> _Your instructions_
Print each entry precisely; exclude the pictures.

*** Block opens ***

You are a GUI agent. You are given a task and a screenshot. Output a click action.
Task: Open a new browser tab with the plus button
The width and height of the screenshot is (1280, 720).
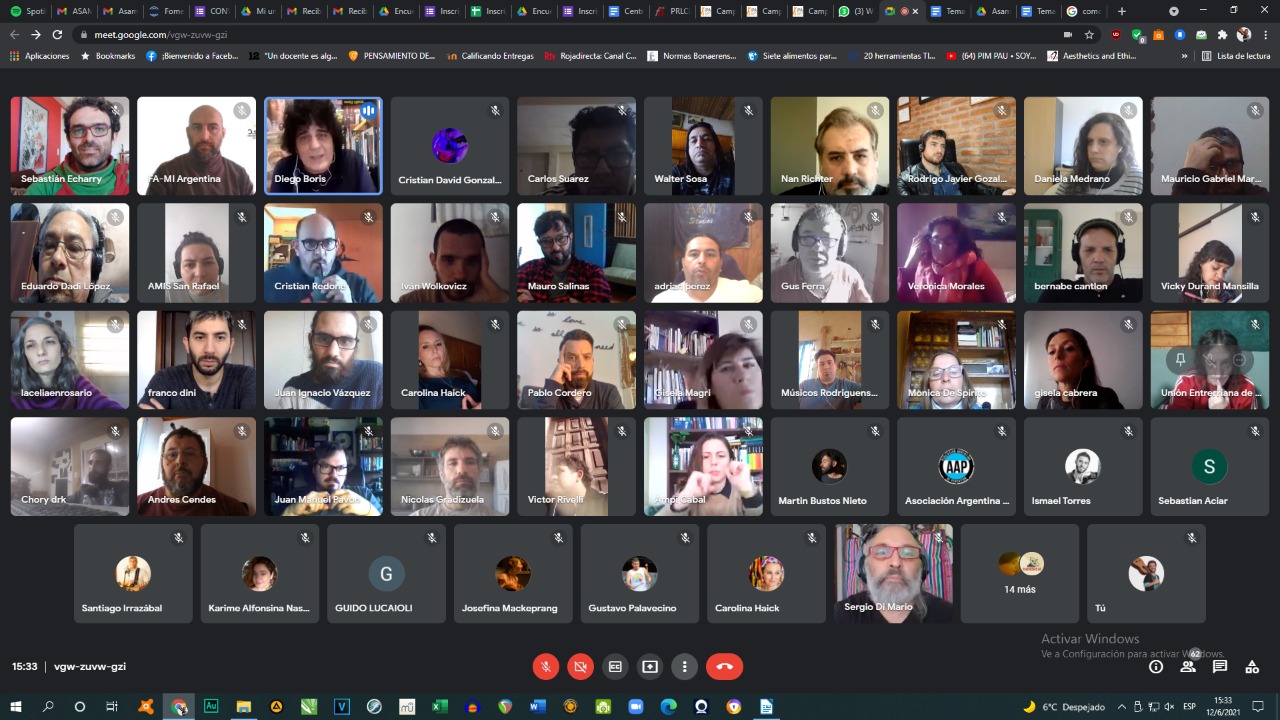click(1121, 11)
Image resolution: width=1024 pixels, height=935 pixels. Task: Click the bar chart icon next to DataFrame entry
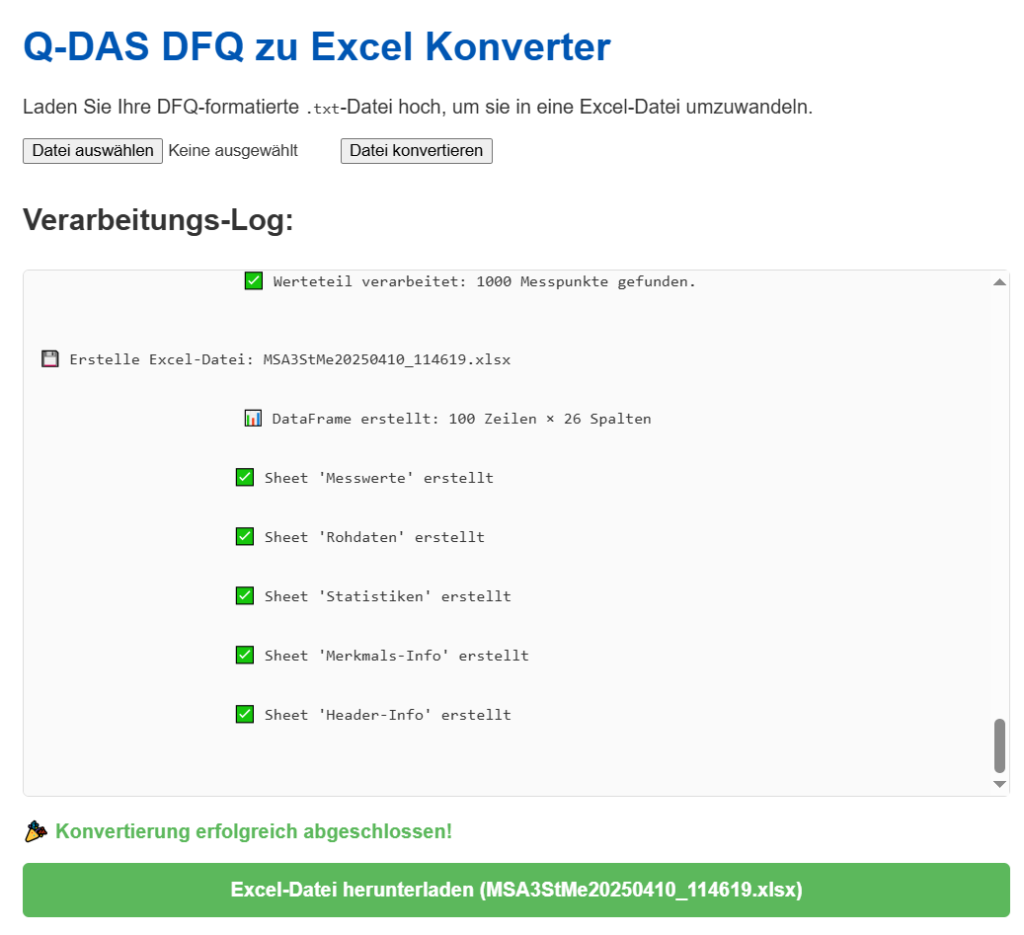253,418
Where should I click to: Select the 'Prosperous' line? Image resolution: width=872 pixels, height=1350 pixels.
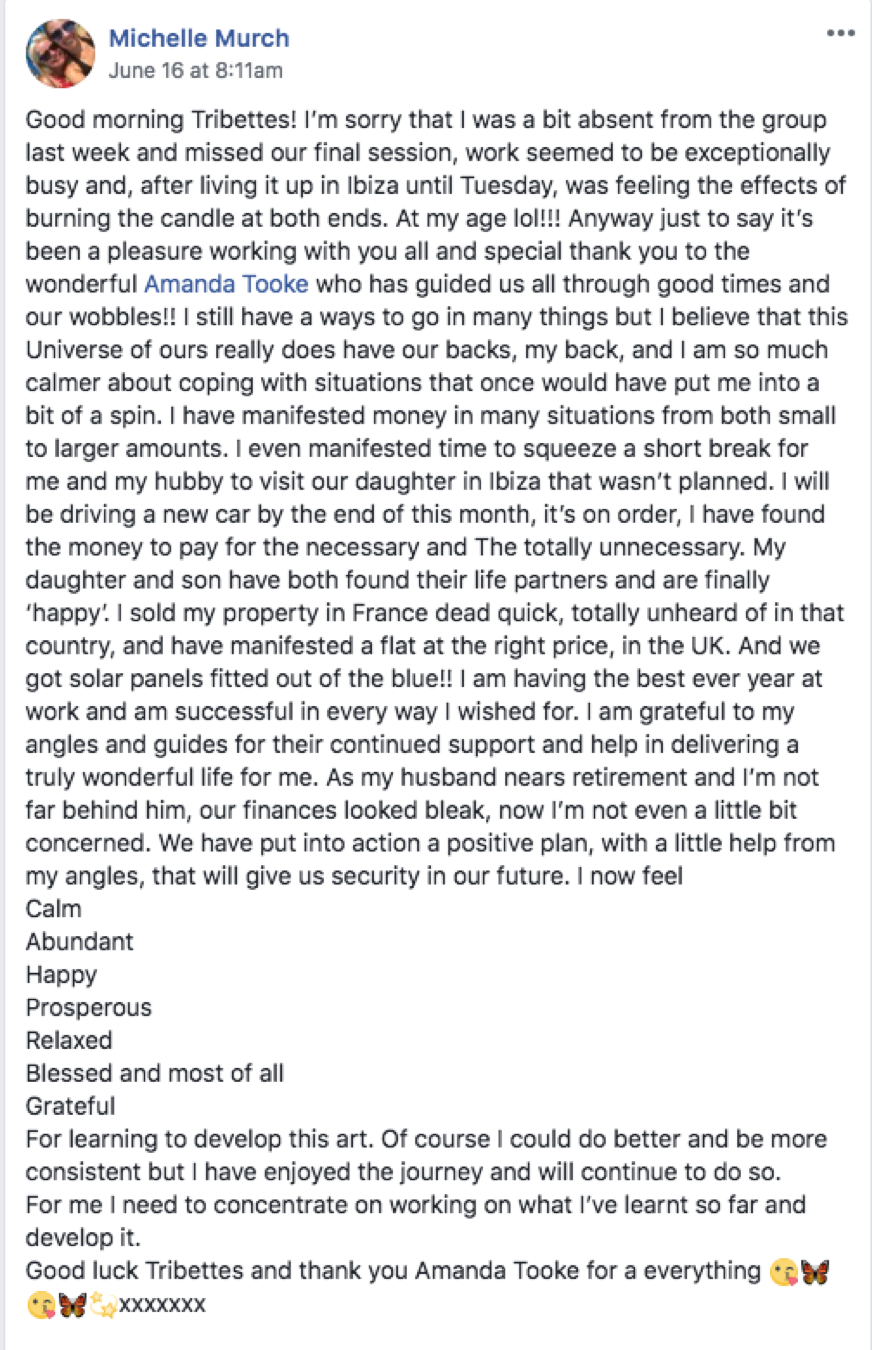(x=89, y=1008)
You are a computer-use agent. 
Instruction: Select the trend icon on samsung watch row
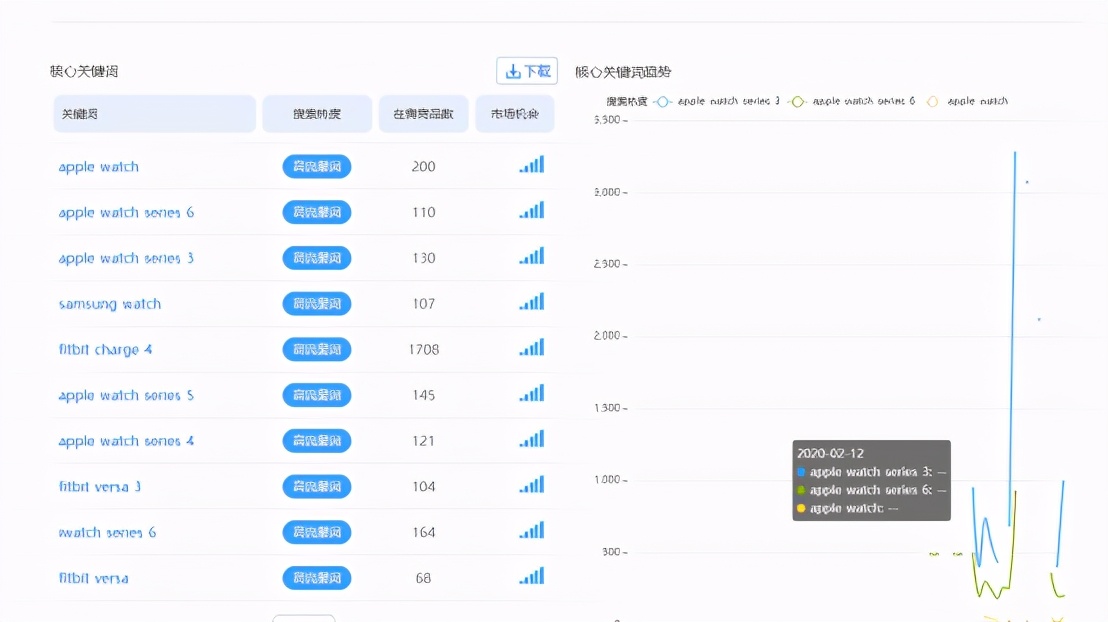pyautogui.click(x=531, y=302)
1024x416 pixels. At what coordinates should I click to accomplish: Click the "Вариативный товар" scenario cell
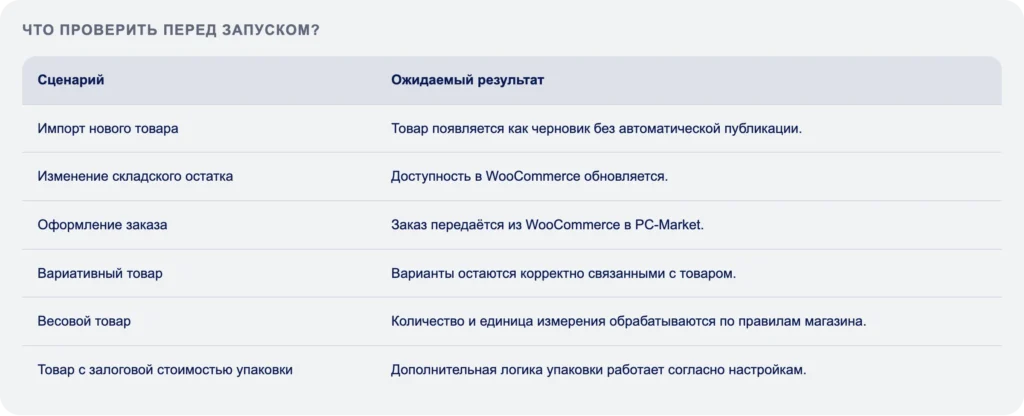click(x=100, y=274)
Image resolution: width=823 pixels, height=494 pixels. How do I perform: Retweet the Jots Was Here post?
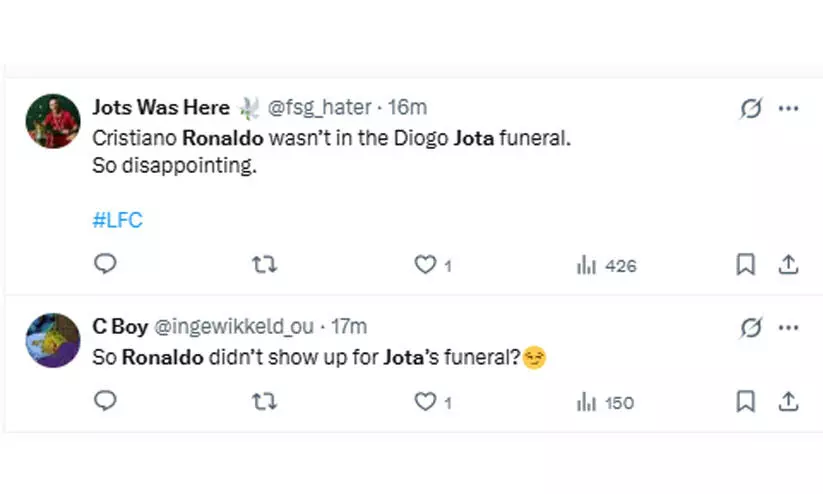(265, 264)
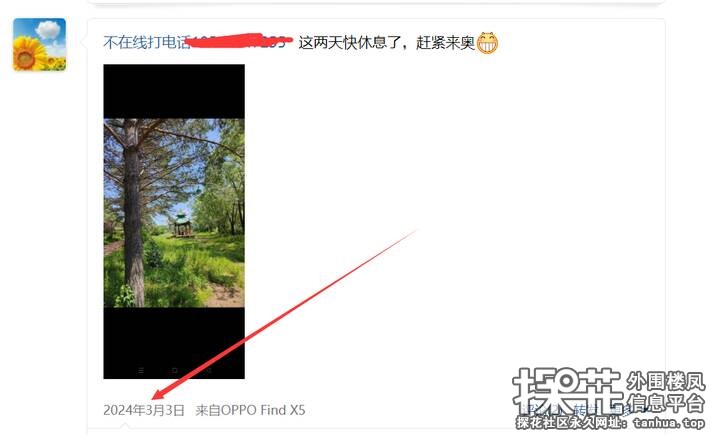Click the 探花 watermark logo
Viewport: 716px width, 435px height.
pyautogui.click(x=567, y=392)
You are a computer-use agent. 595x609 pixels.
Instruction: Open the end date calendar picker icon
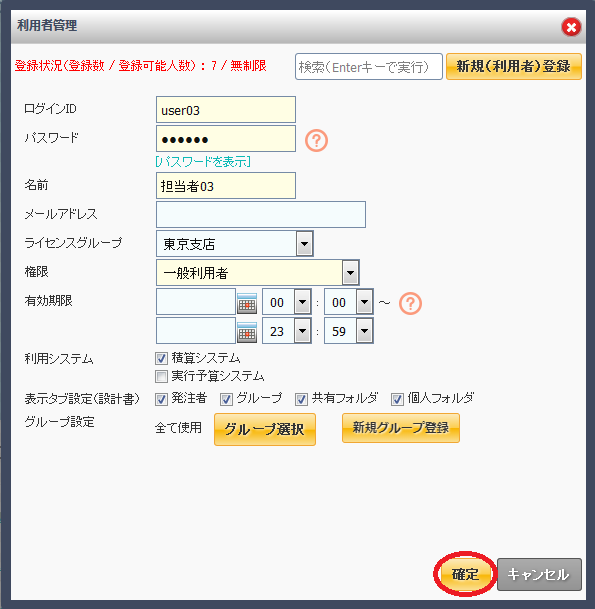[x=247, y=332]
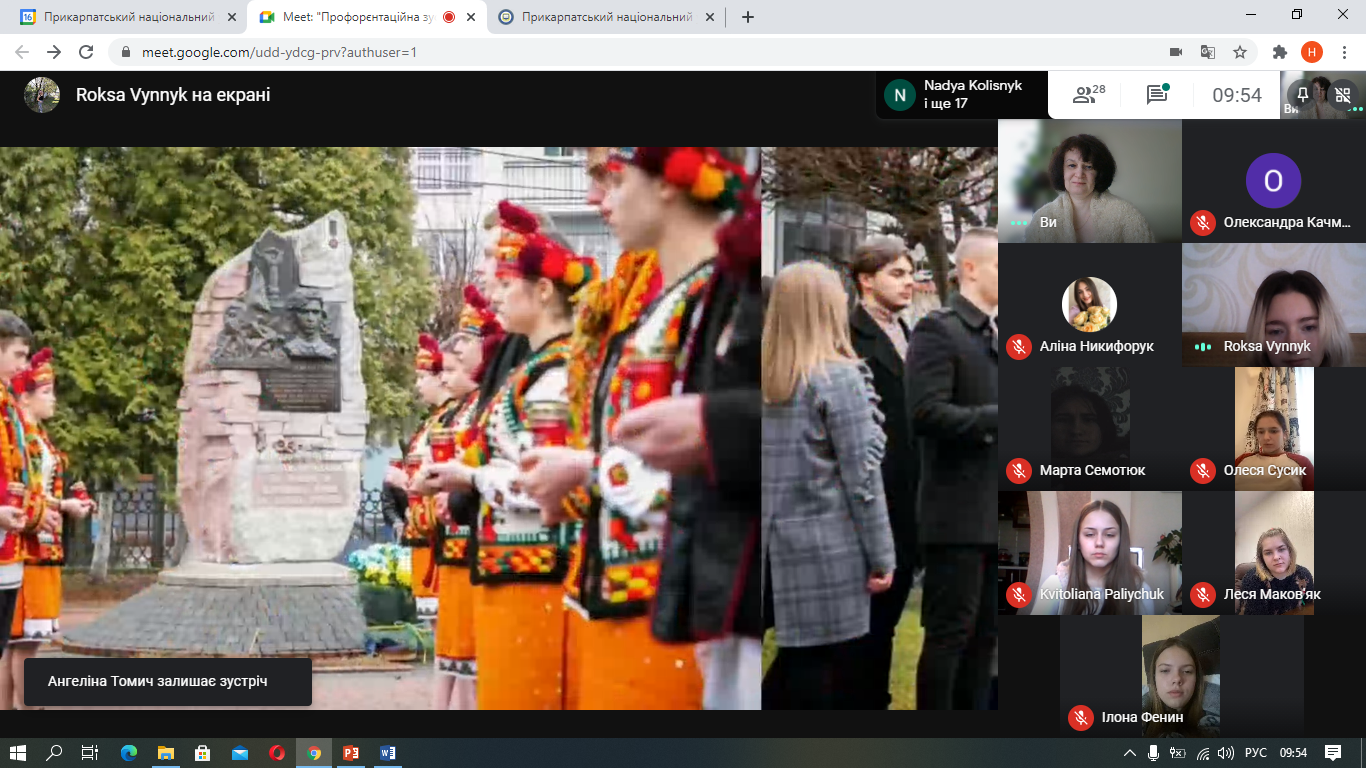This screenshot has height=768, width=1366.
Task: Pin your own video tile
Action: 1302,94
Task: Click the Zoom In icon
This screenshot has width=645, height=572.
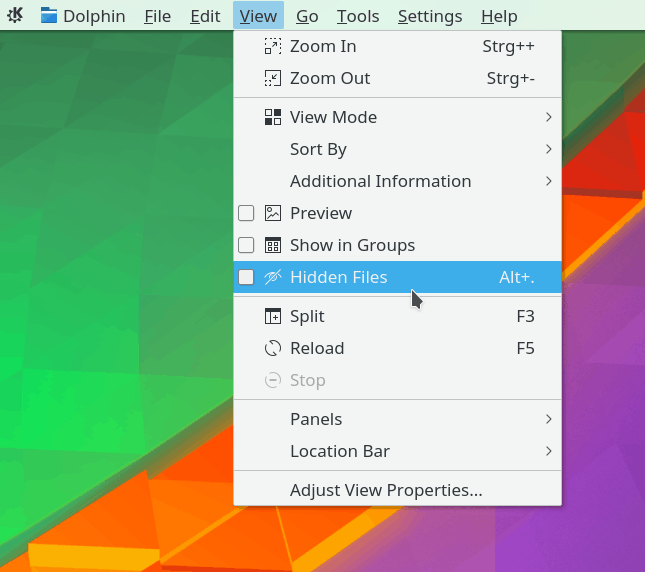Action: point(273,46)
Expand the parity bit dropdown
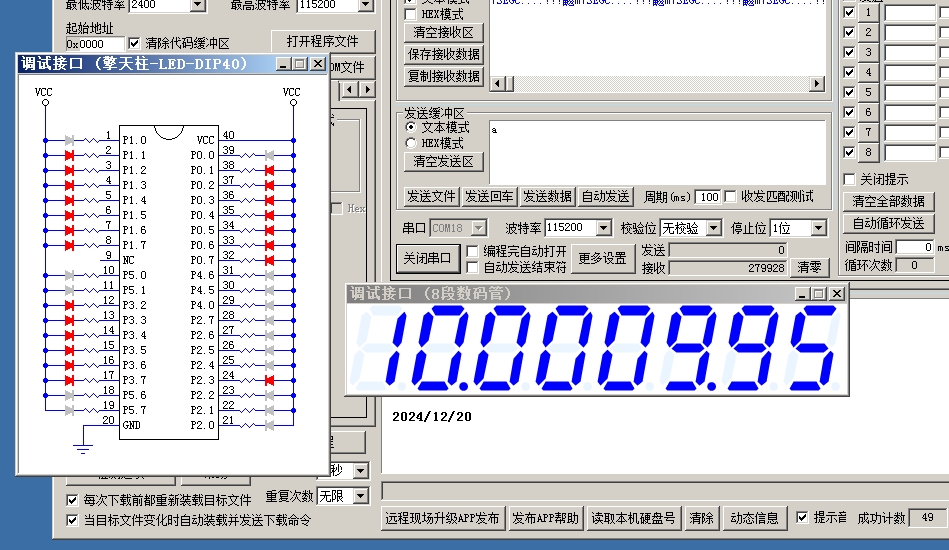This screenshot has width=949, height=550. click(713, 228)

*** Block closes ***

> _Final answer_
You are a GUI agent. You are given a task and a screenshot. Output a click action.
Task: Open a new browser tab with the plus button
The width and height of the screenshot is (1280, 720).
click(1121, 11)
Image resolution: width=1024 pixels, height=935 pixels. Task: Click the bar chart icon next to DataFrame entry
253,418
Where should I click to: Select the 'Prosperous' line? Image resolution: width=872 pixels, height=1350 pixels.
(x=89, y=1008)
You are a computer-use agent. 
Instruction: Select the trend icon on samsung watch row
pyautogui.click(x=531, y=302)
1024x416 pixels. At what coordinates should I click to accomplish: Click the "Вариативный товар" scenario cell
click(x=100, y=274)
Image resolution: width=823 pixels, height=494 pixels. How do I perform: Retweet the Jots Was Here post?
(265, 264)
Click the 探花 watermark logo
Viewport: 716px width, 435px height.
pyautogui.click(x=567, y=392)
You are a computer-use agent. 595x609 pixels.
Instruction: Open the end date calendar picker icon
[x=247, y=332]
This screenshot has height=768, width=1366.
Task: Pin your own video tile
Action: 1302,94
Task: Click the Zoom In icon
This screenshot has width=645, height=572.
Action: point(273,46)
Expand the parity bit dropdown
This screenshot has width=949, height=550. click(713, 228)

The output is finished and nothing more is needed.